VA Attorney General Cuccinelli Not Backing Down on Gay Policy
Va Attorney General Ken Cuccinelli March 12 2010"What I said in my March 4 letter was accurate advice under Virginia law, and it still stands," Cuccinelli said in brief comments to reporters after addressing lawmakers on an unrelated issue. Universities, he said, "don't have any more authority than the General Assembly gives them, which is a similar position as the localities. And until the General Assembly gives them more authority, they're quarantined by what they've got."
Va Attorney General Ken Cuccinelli Stands by Legal Advice to State Campuses
In Virginia , the state's Attorney General Ken Cuccinelli said Friday that he is standing firm in his legal advice to state public colleges and universities that language dealing with sexual orientation ought to be removed from campus anti-discrimination policies.

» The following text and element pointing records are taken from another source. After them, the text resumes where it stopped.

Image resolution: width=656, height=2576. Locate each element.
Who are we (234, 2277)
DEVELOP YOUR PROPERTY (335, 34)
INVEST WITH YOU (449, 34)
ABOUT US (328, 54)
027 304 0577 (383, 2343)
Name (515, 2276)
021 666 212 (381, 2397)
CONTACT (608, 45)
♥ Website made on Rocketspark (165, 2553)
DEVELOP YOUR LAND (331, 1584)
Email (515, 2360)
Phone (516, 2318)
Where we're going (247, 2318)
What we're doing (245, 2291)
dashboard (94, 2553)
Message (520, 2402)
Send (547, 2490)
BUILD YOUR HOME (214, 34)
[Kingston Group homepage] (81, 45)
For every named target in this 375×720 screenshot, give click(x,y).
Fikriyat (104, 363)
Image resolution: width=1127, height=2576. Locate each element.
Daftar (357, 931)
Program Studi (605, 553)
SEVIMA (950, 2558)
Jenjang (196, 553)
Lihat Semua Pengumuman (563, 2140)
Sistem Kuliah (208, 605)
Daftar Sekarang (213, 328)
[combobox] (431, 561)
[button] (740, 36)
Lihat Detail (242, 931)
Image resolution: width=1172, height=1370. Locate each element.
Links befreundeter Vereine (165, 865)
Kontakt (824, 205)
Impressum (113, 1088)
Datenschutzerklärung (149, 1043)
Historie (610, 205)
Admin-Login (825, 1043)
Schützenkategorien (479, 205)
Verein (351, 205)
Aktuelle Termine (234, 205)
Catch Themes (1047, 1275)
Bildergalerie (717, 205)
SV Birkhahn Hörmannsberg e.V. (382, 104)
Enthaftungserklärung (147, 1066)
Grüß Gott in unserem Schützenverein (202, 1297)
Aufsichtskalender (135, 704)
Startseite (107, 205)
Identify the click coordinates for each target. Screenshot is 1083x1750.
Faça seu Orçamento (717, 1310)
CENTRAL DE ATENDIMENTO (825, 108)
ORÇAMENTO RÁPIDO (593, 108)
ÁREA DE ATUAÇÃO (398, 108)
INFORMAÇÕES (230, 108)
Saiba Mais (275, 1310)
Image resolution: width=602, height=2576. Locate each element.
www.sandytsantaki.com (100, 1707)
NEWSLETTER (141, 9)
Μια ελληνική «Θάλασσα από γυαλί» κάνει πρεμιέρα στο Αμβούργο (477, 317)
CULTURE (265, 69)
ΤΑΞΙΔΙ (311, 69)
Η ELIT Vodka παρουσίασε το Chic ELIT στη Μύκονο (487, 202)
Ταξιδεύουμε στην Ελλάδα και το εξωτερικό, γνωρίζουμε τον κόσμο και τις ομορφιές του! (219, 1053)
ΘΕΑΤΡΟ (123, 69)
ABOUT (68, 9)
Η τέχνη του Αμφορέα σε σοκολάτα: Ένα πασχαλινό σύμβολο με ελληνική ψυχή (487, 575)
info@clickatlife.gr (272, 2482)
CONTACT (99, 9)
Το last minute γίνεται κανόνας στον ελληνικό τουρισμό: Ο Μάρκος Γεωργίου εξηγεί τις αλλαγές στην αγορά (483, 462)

Many college students and faculty believed the letter was nothing less than an attempt to set back the clock on gay rights.
But in a brief public statement to press on Friday after the conflict Cuccinelli stated that he continues to believe the institutions are limited in their ability to adopt such policies without authority from the General Assembly.
The state legislature has repeatedly failed to pass legal protections for gay men and lesbians into Virginia codes for state colleges.
Va Governor Backed Down After Campus Outrage
In a gesture of surrender after campus uproar across the state , Gov. Robert F. McDonnell (R) issued an executive directive to state workforces warning that discrimination on any grounds, including sexual orientation, will face reprimand or termination.
Cuccinelli said he is not contesting the Governor's directive, but that it is non-legally binding. Nor was he surprised at campus uproar, saying the tradition was "an old one".
Jon Blair, executive director of the gay rights advocacy group Equality Virginia asked McDonnell on Friday to appoint a special counsel to enforce his directive.
Blair said Cuccinelli's position on the issue makes him and his staff unable to offer legal services on the issue.
In a letter to the governor, Blair thanked McDonnell for his directive, which he called a "real step forward," but asked that governor go beyond what Blair termed its "largely symbolic promise" by pushing for legal protections in Virginia code.